If you can't see this, you're not really missing much, if I'm being honest. Anyway, it's the Low Notes logo.

So, hello there, and welcome to Low Notes.

But what is Low Notes? It’s a new music blog which will review a wide range of old, new and – most of all – cool sounds.

How do I define ‘cool’, you ask? It includes this, this, this, this and, of course, this.

What’s its USP? It doesn’t obsess over genre, trends or whether something is new or old. I will review albums from the 60s and next week. The only real test is whether the music is worth talking about, why and, of course, if it’s a fun read.

I freely admit to loving metal, the more underground, the better. But I don’t see why that should get in the way of liking other genres.
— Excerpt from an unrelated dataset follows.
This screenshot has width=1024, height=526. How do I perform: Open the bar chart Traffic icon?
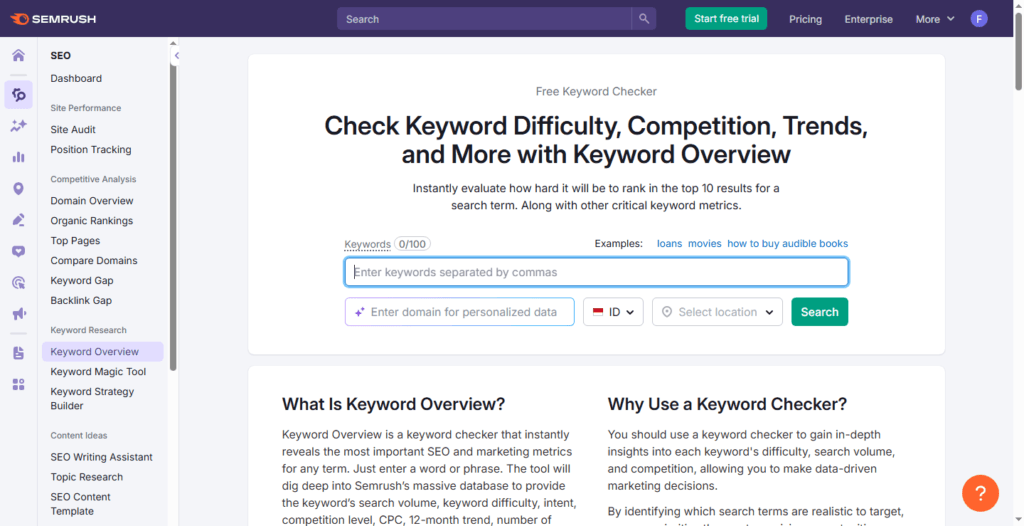click(18, 157)
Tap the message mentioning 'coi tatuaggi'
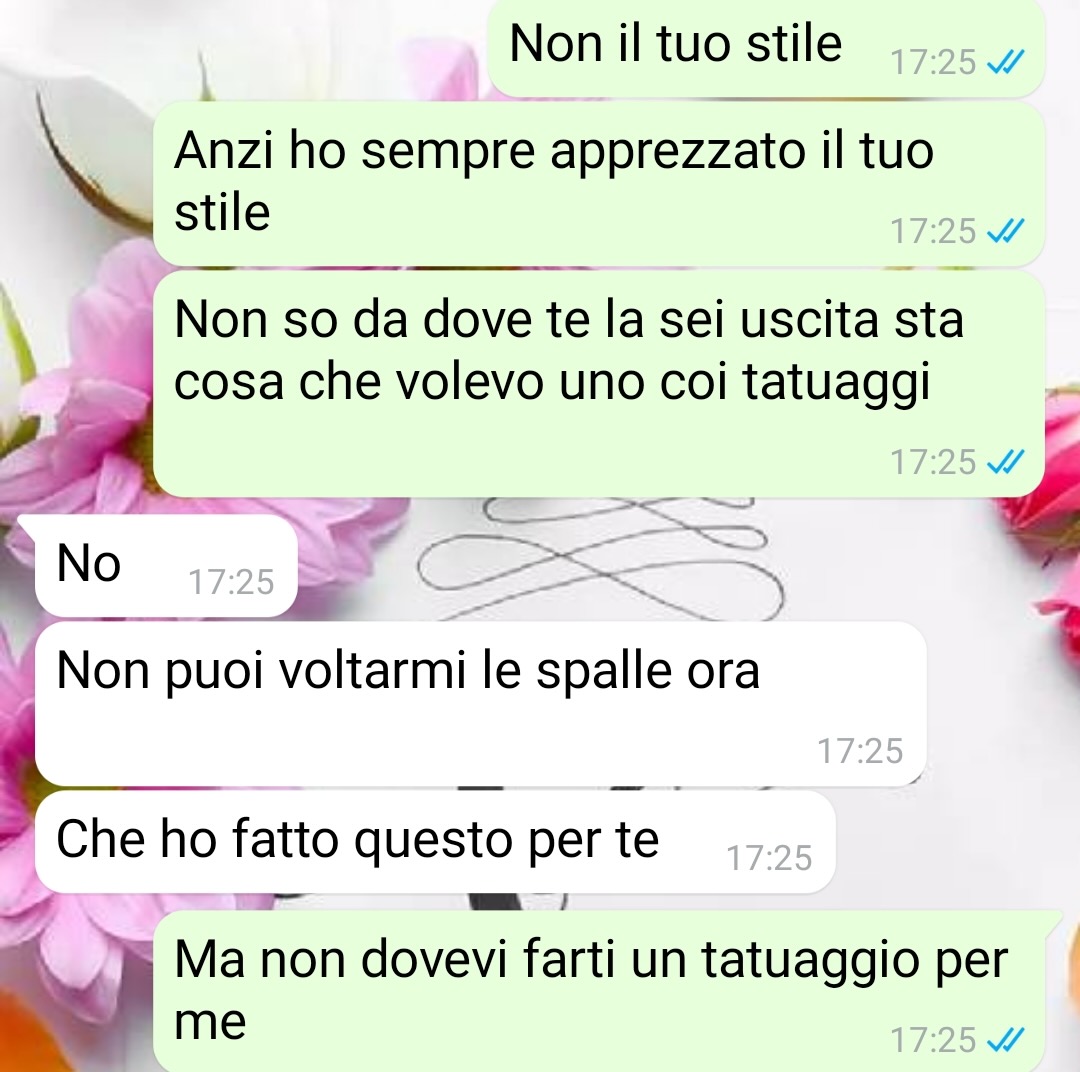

So, if you’ve ever wanted to read reviews of Wham!’s back catalogue rubbing shoulders with the latest shriekfest by Tomb Mold, and just a dash of ZX Spectrum chiptunes, you’re in the right place.

There will be variety. It may get a little mad here.

Music journalism is too stratified and conservative these days. It lacks both a sense of adventure and the utter madness of it at its best. Low Notes will endeavour to bring back the old vibe.

What Low Notes won’t cover

Crap. My definition of crap is anything that lacks any depth or is plainly soulless nonsense, all defined by that arbitrator of taste and insight, me. I won’t celebrate most of the plastic tosh churned out in the 80s or the 90s, even ‘ironically’. So, no Kylie and Jason, no Spice Girls, no… You should know by now.

I hate most Nu Metal, with some honourable exceptions. Coldplay is liquid shit being blasted out of a rectal volcano. I don’t think you can truly love something without hating something else. For every slurry of crap music that is pushed out by labels, a dozen obscure bands with something to say fade into nothing.

The only exception is when I will take the piss out of some of the worst of the worst. Sometimes to know good music, you’ve got to know what utter rubbish is like. I will show you.

“Will Low Notes review my demo?”

Depends. This sounds flippant, but if I get submerged in links to all manner of Bandcamp pages, or Haulix links, I will choose what interests me, which may be a random affair. I’m also very busy and do this in my spare time.

That is not to say that I won’t listen to it. But I might not ever get around to it. Sorry – though it is always worth a try. Please do e-mail me first in any case.

One word of warning, though. My reviews are always honest and thorough. You may not like what I say, but I’ll never mislead or trick you either. All freebies, press junkets and potential conflicts of interest will be disclosed from the start.

This is something the best of American journalism does very well, and I see no reason not to replicate it.

“Who/what is Low Notes?”

I am a failed music journalist. Failed, in the sense that I keep doing it. Bite me.